But Zeller and Washington seemed undaunted. The odds well may be against them, but they, and their equally bright-eyed classmates, appear passionately committed.

"I really love acting. It's what I am, you know what I mean?" asked Washington, 24, who with Zeller had prepared a scene from Lanford Wilson's "The Gingham Dog" about the bitter breakup of an interracial couple. "The business \o7 is\f7 discouraging, but you have to have a hard covering to get through and a lot of confidence in yourself."

Helping students develop that kind of attitude was what Prof. Robert Cohen had in mind in 1985 when he created the showcase program at UCI.

Cohen had founded the school's drama department in 1965 and, until last year, had been its only chairman. A former actor, he knew that survival would mean more than good diction and trenchant characterization, so he set up a pragmatic course in how to prepare effective resumes and head shots, pursue casting personnel and depersonalize rejection.

After rehearsing their three- or four-minute scenes all quarter, students would get a chance to put all that knowledge into action.

"You need to develop confidence in your ability to take charge of your life in a kind of business way," Cohen said during a rehearsal break at the Douglas Fairbanks Theater, an Off-Broadway venue where the students would be performing later that evening.

» Extracted material

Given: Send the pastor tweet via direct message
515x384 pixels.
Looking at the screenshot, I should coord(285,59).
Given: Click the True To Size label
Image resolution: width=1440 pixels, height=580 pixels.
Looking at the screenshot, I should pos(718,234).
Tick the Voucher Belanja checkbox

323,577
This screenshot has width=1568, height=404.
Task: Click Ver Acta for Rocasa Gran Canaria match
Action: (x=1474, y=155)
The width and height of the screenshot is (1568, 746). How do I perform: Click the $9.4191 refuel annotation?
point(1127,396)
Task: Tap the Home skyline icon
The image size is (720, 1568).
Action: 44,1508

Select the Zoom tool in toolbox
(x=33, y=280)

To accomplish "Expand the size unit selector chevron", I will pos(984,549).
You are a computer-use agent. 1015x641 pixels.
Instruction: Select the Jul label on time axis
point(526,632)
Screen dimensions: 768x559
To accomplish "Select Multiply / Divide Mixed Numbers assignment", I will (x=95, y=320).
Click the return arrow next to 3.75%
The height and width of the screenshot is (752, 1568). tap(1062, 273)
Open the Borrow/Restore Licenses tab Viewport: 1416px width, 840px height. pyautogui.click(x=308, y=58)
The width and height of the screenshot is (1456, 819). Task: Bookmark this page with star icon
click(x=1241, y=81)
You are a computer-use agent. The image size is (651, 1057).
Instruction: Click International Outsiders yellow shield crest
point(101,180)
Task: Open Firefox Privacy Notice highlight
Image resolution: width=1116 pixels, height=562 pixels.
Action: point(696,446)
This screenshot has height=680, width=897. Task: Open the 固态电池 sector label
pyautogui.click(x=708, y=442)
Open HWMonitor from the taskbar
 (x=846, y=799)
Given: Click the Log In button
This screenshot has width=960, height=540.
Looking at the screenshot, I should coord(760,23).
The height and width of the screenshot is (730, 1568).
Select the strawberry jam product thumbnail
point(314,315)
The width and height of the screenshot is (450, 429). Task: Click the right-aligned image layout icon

» Given exercise 1
Can you repeat the records from the line containing "You are a computer-use agent. The" through the last line of the records, both included?
» Given exercise 2
Can you continue the article on the UCI acting showcase from where it stops?
The article on the UCI acting showcase and the records are unrelated material.

» Final answer 1
You are a computer-use agent. The image size is (651, 1057).
Instruction: Click International Outsiders yellow shield crest
point(101,180)
Task: Open Firefox Privacy Notice highlight
Image resolution: width=1116 pixels, height=562 pixels.
Action: point(696,446)
This screenshot has height=680, width=897. Task: Open the 固态电池 sector label
pyautogui.click(x=708, y=442)
Open HWMonitor from the taskbar
 (x=846, y=799)
Given: Click the Log In button
This screenshot has width=960, height=540.
Looking at the screenshot, I should coord(760,23).
The height and width of the screenshot is (730, 1568).
Select the strawberry jam product thumbnail
point(314,315)
The width and height of the screenshot is (450, 429). Task: Click the right-aligned image layout icon

» Final answer 2
Often, the showcases actually lead to jobs.

Last year, shortly after they appeared in New York, two students got agents and two were hired by New Jersey's regional George Street Playhouse. Another, Michael Robinson, landed a network television job before the week was out, a part on the NBC soap "Days of Our Lives."

"It was a bit part, but I had a blast," said Robinson, who went on to be hired by the venerable Oregon Shakespeare Festival and who last week was awarded a Fulbright Scholarship for research study in London.

Cohen doesn't mind touting such success stories, but he makes sure students know that their three-quarters of an hour upon the showcase stage isn't about overnight stardom.

"At the first class meeting," he said, "I tell them this isn't going to be the be-all and end-all of their careers."

Still, the massive, quick-hit exposure the students get is enviable. Some 90 casting directors, agents and managers attended the showcase performances, Cohen said, noting that it can take years for actors--especially those fresh out of college--to be seen by half that many casting personnel.

The six graduate and three undergraduate students were well aware of the rare chance they were being given.

A half-hour before curtain time at the 99-seat Matrix Theatre in West Hollywood, Gabrielle Beimforde sat at a makeup table curling her straight blond hair with a hot iron. Above the din of her classmates performing weird, moaning vocal warm-ups, the 21-year-old admitted she was nervous.